## DESCRIPTION OF THE TASK
Below are records; how many of their lines contain "computer"? Answer with only the number.

————————

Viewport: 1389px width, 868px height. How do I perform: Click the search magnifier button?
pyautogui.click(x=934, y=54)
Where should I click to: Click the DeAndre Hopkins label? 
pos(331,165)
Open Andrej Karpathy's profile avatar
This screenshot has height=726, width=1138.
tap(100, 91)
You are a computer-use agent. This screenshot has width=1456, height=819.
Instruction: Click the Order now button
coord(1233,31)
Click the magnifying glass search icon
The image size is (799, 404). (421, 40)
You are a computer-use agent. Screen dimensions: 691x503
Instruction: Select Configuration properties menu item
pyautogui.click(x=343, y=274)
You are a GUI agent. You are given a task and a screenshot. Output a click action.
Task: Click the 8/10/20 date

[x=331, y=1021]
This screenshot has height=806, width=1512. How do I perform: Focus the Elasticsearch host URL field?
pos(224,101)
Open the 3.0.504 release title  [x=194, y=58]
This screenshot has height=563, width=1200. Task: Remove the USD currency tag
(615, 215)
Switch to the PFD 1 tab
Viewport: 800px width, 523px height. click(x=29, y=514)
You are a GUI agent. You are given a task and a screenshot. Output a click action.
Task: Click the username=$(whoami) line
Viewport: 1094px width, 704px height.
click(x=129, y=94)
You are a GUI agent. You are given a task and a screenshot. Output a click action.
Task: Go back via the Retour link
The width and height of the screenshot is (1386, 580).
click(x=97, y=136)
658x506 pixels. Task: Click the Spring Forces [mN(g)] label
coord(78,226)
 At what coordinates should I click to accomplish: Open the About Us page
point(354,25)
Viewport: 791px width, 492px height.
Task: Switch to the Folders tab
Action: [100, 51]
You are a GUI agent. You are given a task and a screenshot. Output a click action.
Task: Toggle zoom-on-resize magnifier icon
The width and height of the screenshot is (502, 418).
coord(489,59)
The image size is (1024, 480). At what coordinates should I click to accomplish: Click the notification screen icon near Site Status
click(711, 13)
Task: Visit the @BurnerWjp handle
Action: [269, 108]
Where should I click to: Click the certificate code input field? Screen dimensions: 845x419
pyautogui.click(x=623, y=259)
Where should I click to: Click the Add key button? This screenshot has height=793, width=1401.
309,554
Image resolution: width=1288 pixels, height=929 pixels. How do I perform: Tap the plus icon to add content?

————————

## EXERCISE OUTPUT
2